- **Action item**
Your task is to transcribe the entries below exactly, beginning with the line containing "Fortsæt med at handle (179, 403)" and ending with the final line, and to add nothing else.

********************

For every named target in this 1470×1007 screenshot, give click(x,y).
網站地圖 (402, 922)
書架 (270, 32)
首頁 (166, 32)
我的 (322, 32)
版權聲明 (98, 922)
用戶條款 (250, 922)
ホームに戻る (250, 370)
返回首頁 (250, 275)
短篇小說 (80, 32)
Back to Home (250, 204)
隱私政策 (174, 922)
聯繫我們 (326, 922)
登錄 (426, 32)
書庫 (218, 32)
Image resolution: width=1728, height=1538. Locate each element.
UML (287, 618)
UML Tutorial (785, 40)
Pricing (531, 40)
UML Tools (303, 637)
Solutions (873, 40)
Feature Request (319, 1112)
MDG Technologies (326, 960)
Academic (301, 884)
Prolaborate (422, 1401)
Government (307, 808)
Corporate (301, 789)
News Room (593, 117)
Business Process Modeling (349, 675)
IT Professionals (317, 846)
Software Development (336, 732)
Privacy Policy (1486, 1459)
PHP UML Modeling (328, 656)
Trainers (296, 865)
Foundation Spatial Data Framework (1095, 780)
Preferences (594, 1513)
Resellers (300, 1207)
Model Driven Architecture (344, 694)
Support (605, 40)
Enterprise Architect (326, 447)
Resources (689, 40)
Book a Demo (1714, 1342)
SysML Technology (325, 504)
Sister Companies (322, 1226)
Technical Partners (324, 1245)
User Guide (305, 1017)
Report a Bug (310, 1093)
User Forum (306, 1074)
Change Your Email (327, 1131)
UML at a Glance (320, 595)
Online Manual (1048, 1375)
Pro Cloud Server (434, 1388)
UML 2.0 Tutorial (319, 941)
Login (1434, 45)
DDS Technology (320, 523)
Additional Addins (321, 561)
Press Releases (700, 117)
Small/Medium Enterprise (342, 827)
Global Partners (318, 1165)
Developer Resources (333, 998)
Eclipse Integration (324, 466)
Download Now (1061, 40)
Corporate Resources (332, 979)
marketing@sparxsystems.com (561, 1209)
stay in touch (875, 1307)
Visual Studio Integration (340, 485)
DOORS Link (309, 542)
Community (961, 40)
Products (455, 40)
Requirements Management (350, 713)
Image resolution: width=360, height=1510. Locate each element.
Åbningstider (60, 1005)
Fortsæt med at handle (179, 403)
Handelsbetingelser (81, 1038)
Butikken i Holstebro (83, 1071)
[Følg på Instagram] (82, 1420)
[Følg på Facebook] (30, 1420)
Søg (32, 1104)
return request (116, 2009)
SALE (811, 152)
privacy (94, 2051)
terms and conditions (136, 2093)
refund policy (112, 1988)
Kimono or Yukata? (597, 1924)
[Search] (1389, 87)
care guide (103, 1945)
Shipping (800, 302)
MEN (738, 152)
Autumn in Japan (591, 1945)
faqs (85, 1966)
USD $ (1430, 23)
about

********************

- **Response area**
Fortsæt med at handle (179, 403)
Handelsbetingelser (81, 1038)
Butikken i Holstebro (83, 1071)
[Følg på Instagram] (82, 1420)
[Følg på Facebook] (30, 1420)
Søg (32, 1104)
return request (116, 2009)
SALE (811, 152)
privacy (94, 2051)
terms and conditions (136, 2093)
refund policy (112, 1988)
Kimono or Yukata? (597, 1924)
[Search] (1389, 87)
care guide (103, 1945)
Shipping (800, 302)
MEN (738, 152)
Autumn in Japan (591, 1945)
faqs (85, 1966)
USD $ (1430, 23)
about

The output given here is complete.